* **RECORD EXCERPTS**

⁂

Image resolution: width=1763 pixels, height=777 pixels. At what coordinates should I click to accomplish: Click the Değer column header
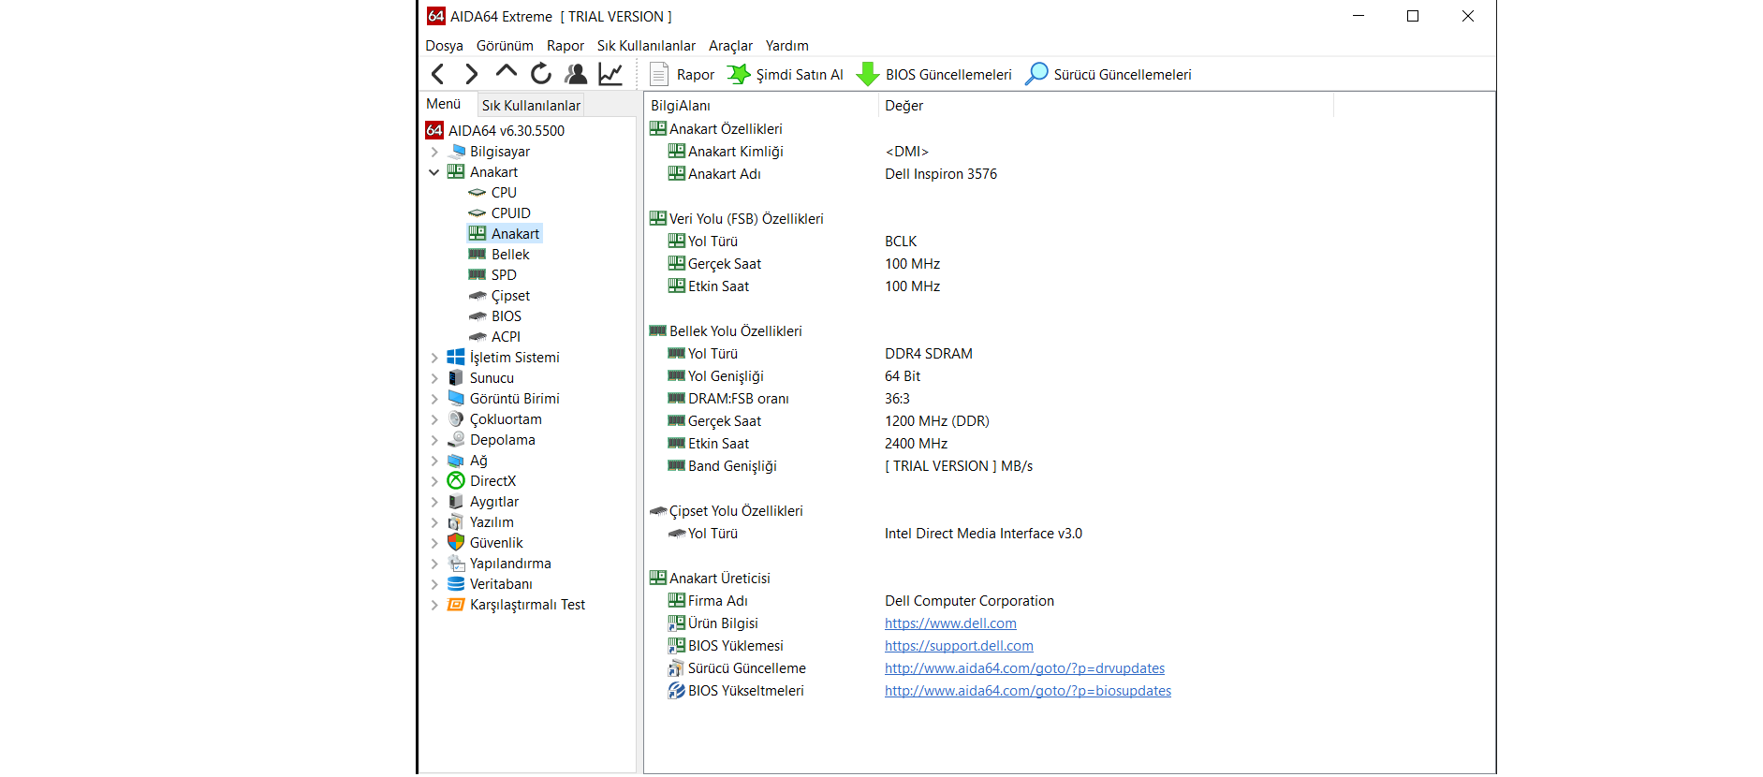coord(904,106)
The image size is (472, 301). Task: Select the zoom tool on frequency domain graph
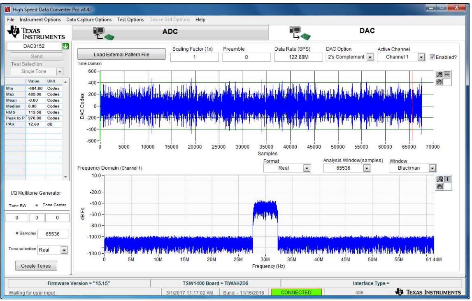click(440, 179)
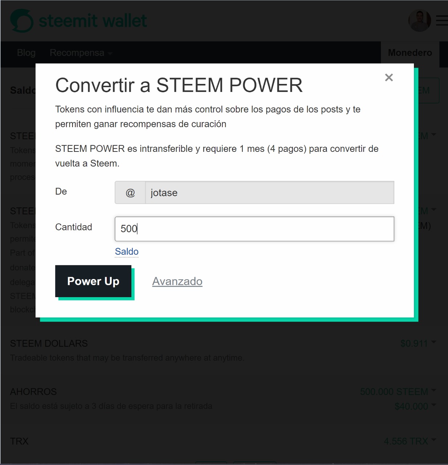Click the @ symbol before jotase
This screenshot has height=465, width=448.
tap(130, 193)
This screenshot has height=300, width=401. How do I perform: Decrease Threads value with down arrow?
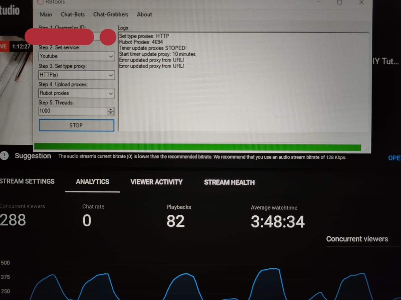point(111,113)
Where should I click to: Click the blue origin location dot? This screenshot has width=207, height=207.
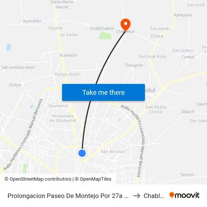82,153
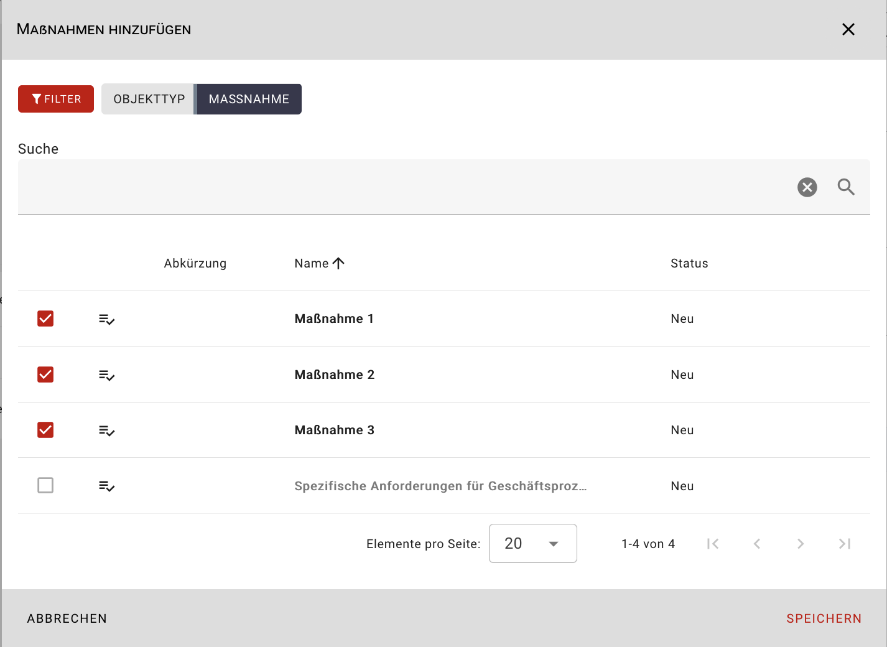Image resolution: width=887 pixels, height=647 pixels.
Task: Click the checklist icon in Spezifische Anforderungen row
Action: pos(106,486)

⁂

* **WORK ORDER**
From the line that contains "This screenshot has height=300, width=401." to the final line of the entries, reproduce every line exactly, both ends included. Leave out all pictures.

* **ANSWER BELOW**
This screenshot has height=300, width=401. How do I perform: Decrease Threads value with down arrow?
point(111,113)
Where should I click to: Click the blue origin location dot? This screenshot has width=207, height=207.
82,153
Image resolution: width=887 pixels, height=647 pixels.
Task: Click the checklist icon in Spezifische Anforderungen row
Action: pos(106,486)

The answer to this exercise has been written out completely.